Unterleuten by Juli Zeh

Author:  Juli Zeh

The cover to Unterleuten by Juli ZehMunich. Luchterhand Literaturverlag. 2016. 640 pages.

Germany fell in love with Unterleuten, and Juli Zeh’s “great German novel” shot to the top of the fiction best-seller lists. It has stayed there, a popular success despite its hefty size. Or, perhaps because of it: it allows space for a dozen edgily characterized players to take the stage alternately—sometimes in first person, mostly as seen by the narrator. They grow familiar as we follow the winding plotlines, a little like a cast in a soap. The set is a village, Unterleuten (“among people”), that hides in among fir-tree forests on the sandy flatlands around Berlin. A backwater but a place where the villagers, like it or not, feel they belong—a “Heimat.” 

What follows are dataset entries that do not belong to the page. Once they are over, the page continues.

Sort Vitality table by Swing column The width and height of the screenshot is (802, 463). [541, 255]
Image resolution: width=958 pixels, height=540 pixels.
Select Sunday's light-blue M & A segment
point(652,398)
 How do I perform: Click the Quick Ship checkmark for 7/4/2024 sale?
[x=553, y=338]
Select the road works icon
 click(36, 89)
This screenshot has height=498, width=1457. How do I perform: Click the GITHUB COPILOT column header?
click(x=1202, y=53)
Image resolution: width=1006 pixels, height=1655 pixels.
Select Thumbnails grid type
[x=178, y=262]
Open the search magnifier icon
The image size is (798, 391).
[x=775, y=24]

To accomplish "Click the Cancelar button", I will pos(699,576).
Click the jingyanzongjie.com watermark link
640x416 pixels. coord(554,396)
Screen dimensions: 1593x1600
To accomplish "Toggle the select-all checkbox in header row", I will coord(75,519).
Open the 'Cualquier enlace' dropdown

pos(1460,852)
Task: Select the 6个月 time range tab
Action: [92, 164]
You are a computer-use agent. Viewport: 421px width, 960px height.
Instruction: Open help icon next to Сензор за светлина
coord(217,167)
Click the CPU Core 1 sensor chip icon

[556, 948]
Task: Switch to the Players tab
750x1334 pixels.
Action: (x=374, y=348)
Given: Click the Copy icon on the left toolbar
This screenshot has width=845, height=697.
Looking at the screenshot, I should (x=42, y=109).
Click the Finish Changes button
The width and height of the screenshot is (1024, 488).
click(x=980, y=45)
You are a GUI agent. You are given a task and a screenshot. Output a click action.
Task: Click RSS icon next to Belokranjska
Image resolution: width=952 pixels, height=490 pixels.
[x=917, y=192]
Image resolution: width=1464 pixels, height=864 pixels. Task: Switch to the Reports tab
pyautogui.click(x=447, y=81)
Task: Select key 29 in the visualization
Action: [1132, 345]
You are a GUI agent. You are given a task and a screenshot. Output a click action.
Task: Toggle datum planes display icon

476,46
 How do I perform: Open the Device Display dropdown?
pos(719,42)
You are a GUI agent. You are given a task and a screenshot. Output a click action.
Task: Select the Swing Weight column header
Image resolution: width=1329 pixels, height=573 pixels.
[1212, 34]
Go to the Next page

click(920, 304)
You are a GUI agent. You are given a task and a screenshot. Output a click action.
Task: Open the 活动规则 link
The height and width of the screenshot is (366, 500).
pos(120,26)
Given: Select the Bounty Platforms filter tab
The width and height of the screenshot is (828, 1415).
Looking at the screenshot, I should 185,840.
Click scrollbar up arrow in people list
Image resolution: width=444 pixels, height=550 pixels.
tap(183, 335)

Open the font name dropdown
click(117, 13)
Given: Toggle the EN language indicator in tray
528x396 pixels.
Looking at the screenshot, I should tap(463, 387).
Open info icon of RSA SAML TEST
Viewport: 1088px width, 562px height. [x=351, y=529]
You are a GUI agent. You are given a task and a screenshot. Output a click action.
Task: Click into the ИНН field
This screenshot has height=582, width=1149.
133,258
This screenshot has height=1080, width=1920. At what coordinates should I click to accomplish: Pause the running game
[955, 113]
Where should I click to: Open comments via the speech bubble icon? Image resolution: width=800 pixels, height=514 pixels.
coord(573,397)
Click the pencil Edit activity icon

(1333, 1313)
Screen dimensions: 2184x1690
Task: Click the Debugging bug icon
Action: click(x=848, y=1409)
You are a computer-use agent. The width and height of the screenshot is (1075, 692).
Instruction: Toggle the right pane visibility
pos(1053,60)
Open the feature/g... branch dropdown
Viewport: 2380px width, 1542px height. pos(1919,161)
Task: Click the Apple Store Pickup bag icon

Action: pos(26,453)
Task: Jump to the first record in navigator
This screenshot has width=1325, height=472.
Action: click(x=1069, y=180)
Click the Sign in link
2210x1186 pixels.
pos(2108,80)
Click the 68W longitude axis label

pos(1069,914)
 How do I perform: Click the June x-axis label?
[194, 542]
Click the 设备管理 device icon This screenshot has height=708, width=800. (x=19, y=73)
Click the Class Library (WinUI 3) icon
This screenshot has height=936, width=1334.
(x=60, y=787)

This is not a rural feel-good story, however. The author takes no prisoners: Zeh, an ex-UN human rights lawyer as well as a very good writer, is mercilessly observant and well informed, occasionally compassionate, and often witty. Zeh has been engaged in politics (the red-green variety), but here she acerbically dissects what happens to political ideas “at the grassroots level.” The villagers in Unterleuten share generational memories of violations in the name of politics; staying below the radar is part of their way of life. Now, in 2010, a plan for a commercial wind farm is enough to trigger unrest: everyone knows that European Union directives can cause as much trouble as any communist or capitalist articles of faith. Worse, metropolitan Germany is taking an interest: a Bavarian plutocrat is scheming to exploit his chance purchase of 250 local hectares, and middle-class Berliners are chasing nice property deals in their rustic hinterland. 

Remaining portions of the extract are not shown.